[Exercise details]
How many lines in these records include the string "agent"? Reply with that number alone.

----- Given information -----

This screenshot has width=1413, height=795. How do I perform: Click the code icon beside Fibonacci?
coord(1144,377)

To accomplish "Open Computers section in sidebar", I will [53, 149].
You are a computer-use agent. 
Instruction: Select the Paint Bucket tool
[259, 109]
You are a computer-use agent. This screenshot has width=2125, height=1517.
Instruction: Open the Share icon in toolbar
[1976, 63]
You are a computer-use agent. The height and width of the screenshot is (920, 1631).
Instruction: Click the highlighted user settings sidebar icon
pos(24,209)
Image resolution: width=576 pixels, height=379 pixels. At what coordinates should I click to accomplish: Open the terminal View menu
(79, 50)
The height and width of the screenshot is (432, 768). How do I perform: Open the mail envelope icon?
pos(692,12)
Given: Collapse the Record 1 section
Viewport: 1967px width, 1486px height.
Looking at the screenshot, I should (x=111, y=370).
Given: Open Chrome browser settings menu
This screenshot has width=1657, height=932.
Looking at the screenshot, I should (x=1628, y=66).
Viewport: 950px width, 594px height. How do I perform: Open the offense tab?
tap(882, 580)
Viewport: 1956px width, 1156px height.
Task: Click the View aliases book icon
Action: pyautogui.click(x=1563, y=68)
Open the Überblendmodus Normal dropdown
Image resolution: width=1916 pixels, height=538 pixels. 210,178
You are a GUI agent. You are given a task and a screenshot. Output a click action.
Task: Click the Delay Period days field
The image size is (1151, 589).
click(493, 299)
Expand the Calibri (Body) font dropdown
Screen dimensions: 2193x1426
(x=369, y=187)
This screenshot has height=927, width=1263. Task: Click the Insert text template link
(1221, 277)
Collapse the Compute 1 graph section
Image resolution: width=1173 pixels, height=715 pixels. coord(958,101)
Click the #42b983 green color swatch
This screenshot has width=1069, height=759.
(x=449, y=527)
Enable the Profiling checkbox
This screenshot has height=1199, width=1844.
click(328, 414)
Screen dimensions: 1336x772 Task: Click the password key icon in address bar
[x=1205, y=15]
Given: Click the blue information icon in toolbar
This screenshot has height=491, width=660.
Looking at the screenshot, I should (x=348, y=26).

-----

[Exercise output]
4